Justin Bryant (born August 24, 1966 in Melbourne, Florida) is an American writer and former soccer goalkeeper.

Youth and college
Bryant grew up in Florida, and attended Radford University in Radford, Virginia.  While at Radford, he played on the men's soccer team from 1984 to 1986.

Soccer
Bryant elected to pursue a career as a professional soccer goalkeeper.  In 1987, he moved to England and signed with Boreham Wood FC. He made his debut in a 3–0 win against Leatherhead on March 12. While playing for Borehamwood, he had an extended trial at Brentford FC and played as a trialist in several friendlies. He returned to the U.S. that same year to play for the Orlando Lions of the recently established American Soccer League.  In 1989, he moved to Scotland to play for Dunfermline Athletic but was unable to obtain a work permit. In 1990, he returned to Boreham Wood FC, where he made 23 appearances for the reserve team.  In 1995, he spent a single season with the Cocoa Expos in the U.S., making over 20 first-team appearances. The Expos reached the USISL Premier League final, where they lost 3–1 to the Richmond Kickers.

· · · ·

■ **Requests**:
1. Print the part of the Justin Bryant bio starting with "Youth and college" and going on through "1984 to 1986.".
2. Answer these about the Justin Bryant bio:
(a) Which university did Bryant attend?
(b) How many appearances did he make for the Boreham Wood reserve team after returning in 1990?
(c) Which team beat the Cocoa Expos in the USISL Premier League final?
3. Pick up the Justin Bryant bio from the point it stops.
You won't need the data for any of this.

■ **Dataset extract**:
· · · ·

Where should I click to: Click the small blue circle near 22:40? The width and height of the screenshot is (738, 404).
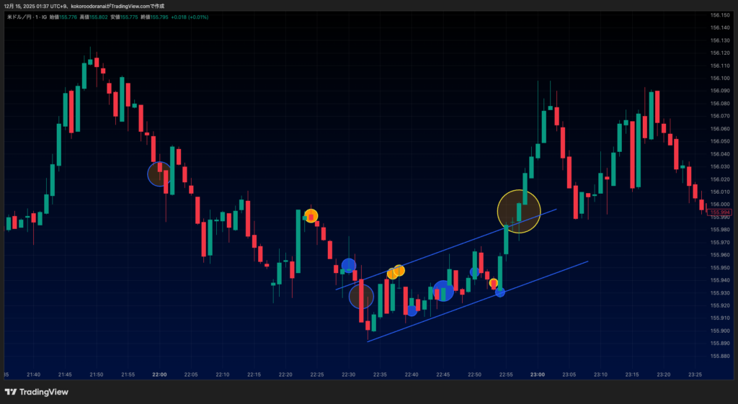click(x=412, y=310)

· · · ·

■ **Answers to the tasks**:
1.
Youth and college
Bryant grew up in Florida, and attended Radford University in Radford, Virginia.  While at Radford, he played on the men's soccer team from 1984 to 1986.

2.
(a) Radford University
(b) 23
(c) The Richmond Kickers

3.
Writing
In 1996, Bryant decided to give up his playing career, and moved to Elon College and completed his bachelor's degree in English. The college then hired him as the assistant coach for the women's soccer team.  Based on an idea for a book he had conceived while visiting his father in South Africa, he wrote a novel, Season of Ash, published in 2004 by ENC Press, and has continued to write, producing short fiction published in such literary journals as Thin Air, Chiron Review, The Rockhurst Review, and Snowbound. His work has also been anthologized by Gorsky Press, Spotted Cow Press, and Key Porter Books. He has written about soccer for XI Quarterly, The Howler Magazine, Green Pitch Magazine, Red Issue, and Bookable Offense. He is a graduate of the MFA Creative Writing program at New York University, where he did his thesis with E. L. Doctorow. He currently writes a column in Goalkeeper Magazine. In June 2013, Bryant published his second book, the autobiographical "Small Time: A Life in the Football Wilderness", documenting his travails as a young, professional goalkeeper. He lives in Raleigh, NC with his partner Sarah and their two rescue dogs, Roxy and Bryce.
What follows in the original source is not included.